Sorting Toys Is Algebra

Do you realize that the mental skill used in sorting army men from building blocks is the same mental skill used in sorting variables in algebra problems? Makes higher math a little less scary, doesn’t it?

When a child can recognize and organize a playroom floor full of toys, he is honing the same skill he will use years later in recognizing and organizing an equation full of x’s, y’s, and xy’s. Whether the army men are green or tan, they are all considered army men, and building blocks are building blocks, regardless of their color. Whether the math variable is 2x or 3x, it is still considered an x-quantity. Army men do not get stored with building blocks, and x’s do not get combined with y’s.

If children are old enough to play with toys, they are old enough to put those toys away again. We used shoeboxes and plastic ice cream buckets large enough to hold all the army men or all the building blocks. Long before reading skills were acquired, I drew picture labels on index cards and taped them to each container (nothing fancy, just rough, cartoon-style illustrations — no words). Each child also had a picture chart for how to clean his room: a drawing of a messy bed and an arrow pointing to a drawing of a made-up bed; a drawing of books on the floor and an arrow pointing to a drawing of books on the shelf; a drawing of clothes in a pile on the floor and an arrow pointing to a drawing of the hamper. You get the idea. So will your kids. The artistically-challenged can adapt the idea with photos or pictures cut from magazines or catalogs.

The skill of tidying up the play area is extremely valuable, both to children and to parents. The children will grow in confidence and courage as they realize they have a new skill. Obviously, the parents will appreciate any amount of help in clearing a path through the house. However, do not expect your tiny tykes to understand this endeavor the first time you spring it on them, and do not expect them to do a first-class, absolutely perfect job… ever (hence the need for containers roomy enough to easily fit the contents). To begin with, sit on the floor with your little darlings and challenge them to pick out all of one specific type of toy from the jumble on the floor and put them into their container while you dispatch all of the other toys to their assigned spots. Point out to them how it is simpler to pick out the largest pieces first, before trying to select the tiniest pieces. Eventually, your little helper will be able to tackle two or three types of toys, one after the other. After they have mastered their sorting skills, you will notice them sorting out several different types of toys at the same time, as you would. Be sure to point out their progress and praise them for it.

Make your pick-up time fun by challenging each other to races or by sliding the Matchbox cars down a strip of racetrack into their storage box. Always allow for clean-up time as a part of playtime, so that no one is caught by surprise, and you are not left to clean up the mess after everyone else is tucked into bed. I did not want to make pick-up time feel like a punishment to be dreaded, so I helped my children as they learned the task and praised them for the good jobs they were doing. I have always enjoyed having someone to talk to while I clean up my kitchen, so I could easily understand why my children wanted my company while picking up their toys. “Together-time” with your children is never wasted time.

LISTED ENTRIES |
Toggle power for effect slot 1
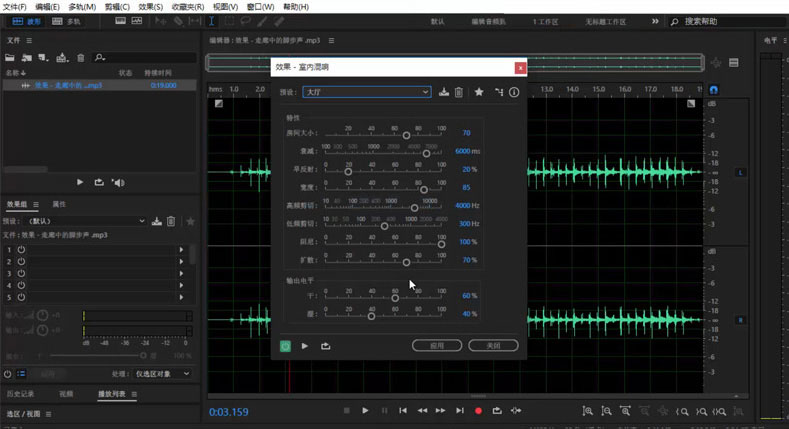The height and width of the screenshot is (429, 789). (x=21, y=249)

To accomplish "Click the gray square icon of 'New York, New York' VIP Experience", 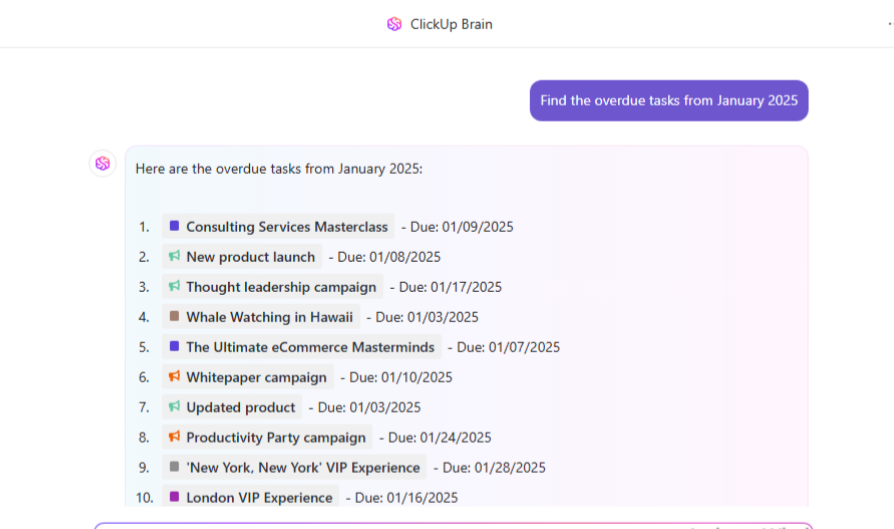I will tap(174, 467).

--

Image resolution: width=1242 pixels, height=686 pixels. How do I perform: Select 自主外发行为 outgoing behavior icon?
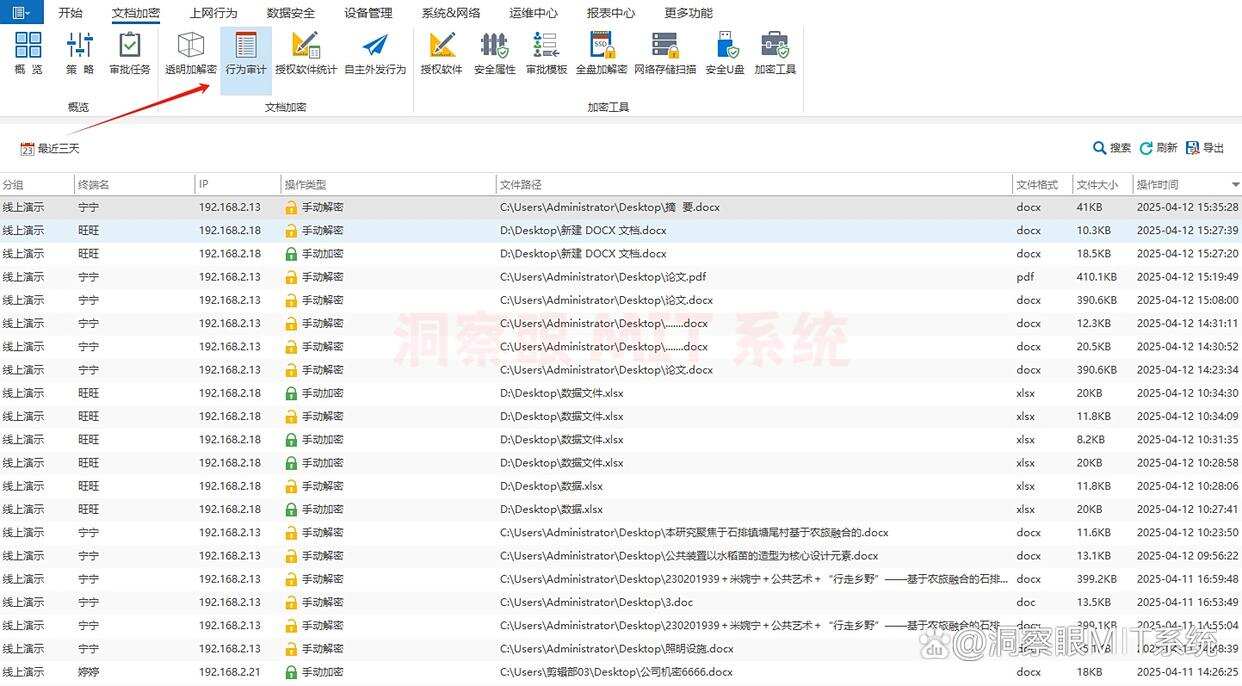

--

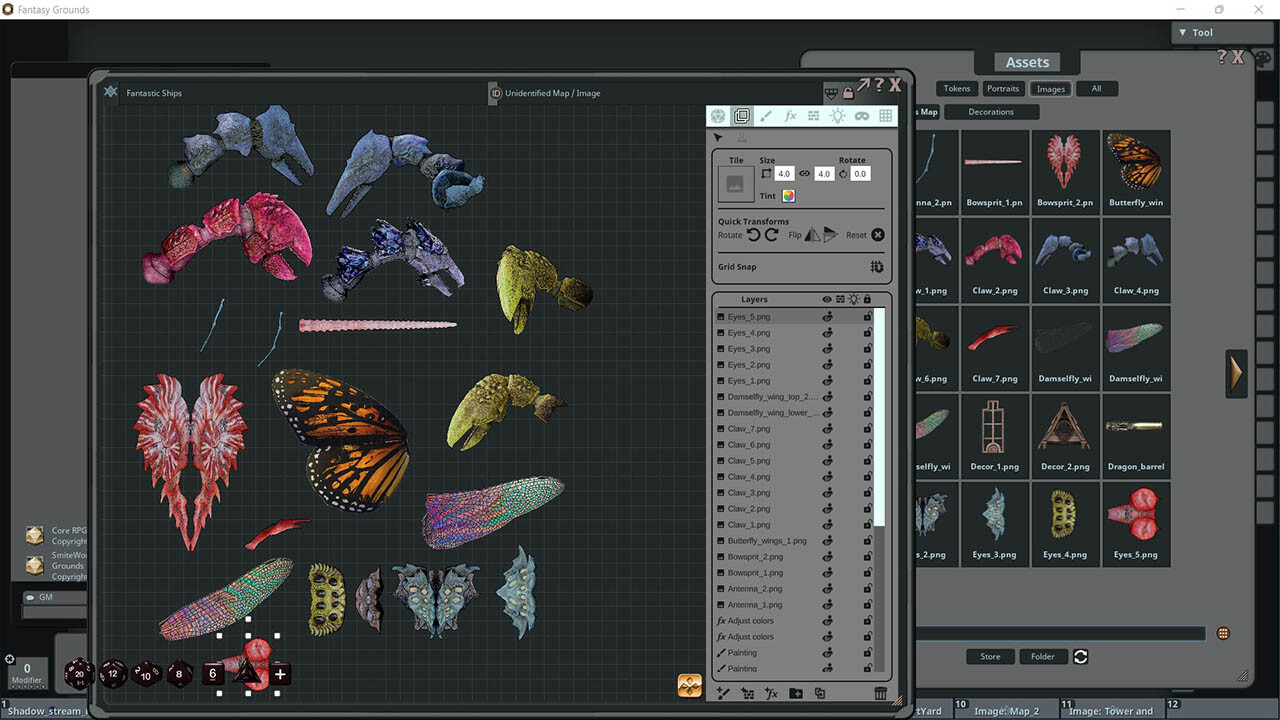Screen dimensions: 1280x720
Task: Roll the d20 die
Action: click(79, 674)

WRITTEN PROBLEM 1 | Retype the passage of the toy-sorting article from "If children are" up to and including "magazines or catalogs.".
WRITTEN PROBLEM 2 | In the entries, rewrite the lines from the line with "Screen dimensions: 1280x720" up to and including the line with "Action: click(79, 674)", replacing "Roll" with "Throw" and keeping everything else the same. Return only those lines, without the pictures.

FINISHED ANSWER 1 |
If children are old enough to play with toys, they are old enough to put those toys away again. We used shoeboxes and plastic ice cream buckets large enough to hold all the army men or all the building blocks. Long before reading skills were acquired, I drew picture labels on index cards and taped them to each container (nothing fancy, just rough, cartoon-style illustrations — no words). Each child also had a picture chart for how to clean his room: a drawing of a messy bed and an arrow pointing to a drawing of a made-up bed; a drawing of books on the floor and an arrow pointing to a drawing of books on the shelf; a drawing of clothes in a pile on the floor and an arrow pointing to a drawing of the hamper. You get the idea. So will your kids. The artistically-challenged can adapt the idea with photos or pictures cut from magazines or catalogs.

FINISHED ANSWER 2 |
Screen dimensions: 1280x720
Task: Throw the d20 die
Action: click(79, 674)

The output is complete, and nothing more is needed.